The latest vote on the AML/CFT bill has imposed a €1,000 ($1,088) cap on anonymous digital asset transactions and approved a new AMLA (Anti Money Laundering Authority). On Tuesday, EU lawmakers added three new pieces of the draft as part of AML/CFT where they put a cap on anonymous transactions and a ban on citizenship by investment or the so-called “golden” passports and visas.
The three drafts approved were:
The EU “single rulebook” law, which comprises requirements on performing due diligence on clients, transparency of beneficial owners, and the use of anonymous mechanisms, such as digital assets, as well as a ban on “golden” passports and visas; this passed with 99 votes to 8 and 6 abstentions.
The (6th Anti-Money Laundering directive) 6AMLD, which concentrates on conditions for control and Financial Intelligence Units aimed at EU-wide information sharing around AML/CTF matters; the bill was approved 107 votes to 5 and 0 abstentions.
The law forming the European Anti-Money Laundering Authority (AMLA), which will have supervisory and investigative controls to guarantee compliance with AML/CFT essentials; was adopted 102 votes to 11 and 2 abstentions.

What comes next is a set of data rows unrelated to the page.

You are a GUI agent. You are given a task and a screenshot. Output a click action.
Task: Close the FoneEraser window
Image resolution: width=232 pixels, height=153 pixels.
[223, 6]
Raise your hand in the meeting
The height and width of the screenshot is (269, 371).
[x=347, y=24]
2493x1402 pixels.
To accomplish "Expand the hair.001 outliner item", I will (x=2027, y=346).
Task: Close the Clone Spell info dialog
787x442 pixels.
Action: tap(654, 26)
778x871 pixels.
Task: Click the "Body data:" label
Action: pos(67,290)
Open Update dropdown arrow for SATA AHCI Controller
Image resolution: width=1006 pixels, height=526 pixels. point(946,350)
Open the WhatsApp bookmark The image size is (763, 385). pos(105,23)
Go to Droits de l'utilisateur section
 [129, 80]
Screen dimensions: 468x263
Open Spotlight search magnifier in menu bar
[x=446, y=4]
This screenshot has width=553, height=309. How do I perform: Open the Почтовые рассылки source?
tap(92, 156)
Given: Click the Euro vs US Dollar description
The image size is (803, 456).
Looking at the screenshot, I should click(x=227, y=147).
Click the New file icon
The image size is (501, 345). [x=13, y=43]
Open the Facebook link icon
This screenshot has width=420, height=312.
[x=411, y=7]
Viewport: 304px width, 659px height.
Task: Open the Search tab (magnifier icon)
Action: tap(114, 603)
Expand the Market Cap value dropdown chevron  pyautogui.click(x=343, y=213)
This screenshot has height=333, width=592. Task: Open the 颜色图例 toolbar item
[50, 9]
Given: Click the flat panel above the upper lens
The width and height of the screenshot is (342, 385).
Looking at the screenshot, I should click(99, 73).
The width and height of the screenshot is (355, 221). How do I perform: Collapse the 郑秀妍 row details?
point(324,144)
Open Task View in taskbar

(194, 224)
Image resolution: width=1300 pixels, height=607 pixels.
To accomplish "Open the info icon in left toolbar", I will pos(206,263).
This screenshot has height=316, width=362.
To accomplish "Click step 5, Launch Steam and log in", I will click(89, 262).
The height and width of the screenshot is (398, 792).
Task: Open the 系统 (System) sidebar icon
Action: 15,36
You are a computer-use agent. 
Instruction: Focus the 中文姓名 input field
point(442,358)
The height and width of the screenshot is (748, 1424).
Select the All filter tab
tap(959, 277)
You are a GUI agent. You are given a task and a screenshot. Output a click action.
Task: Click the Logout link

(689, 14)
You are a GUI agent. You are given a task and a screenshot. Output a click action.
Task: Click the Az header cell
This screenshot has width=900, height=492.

The AMLA is represented as the “heart” of the legislative bill, and it’s expected it will “transform AML/CFT supervision in the EU” by providing a major authority to conform national authorities and enhance analytical power on criminal money/asset flows. A key feature of the “single rulebook” bill is its cap on anonymous digital asset payments at €1,000 ($1,088), and the draft also aims to deny cash transactions at €7,000 ($7,613) when it is not possible to recognise the sender.
Eva Maria Poptcheva, Co-rapporteur for the Anti-Money Laundering Authority and one of the MEPs that will lead the negotiations on the final shape of the bills said of the new measures: “The EU’s hands-off approach towards dirty money has only yielded scandals. The time has come for a crackdown. AMLA is the game-changer we need, and with it, the EU can end the economic nationalism that has fueled this laundromat.”
When they come into power, the AMLA that implements or enforces the new AML/CFT rules, will advance to the whole digital asset sector operating in Europe and oblige all Crypto-Asset Service Providers (CASPs) to perform extensive due diligence on their clients. The AML/CFT package was originally proposed in July 2021, and the EU agreed to its initial position in December 2022; the legislation then moved to trialogue negotiations with the European Parliament.
Mairead McGuinness, Commissioner responsible for financial services, financial stability, and Capital Markets Union, described money laundering as “a clear and present threat to citizens, democratic institutions, and the financial system,” and suggested that the bill “significantly ramps up our efforts to stop dirty money being washed through the financial system,” When the package was announced back in 2021.
The European Parliament will be prepared to start negotiations, after approving this latest set of positions on the AML/CFT package, on the full legislation after a confirmation during a plenary session in April.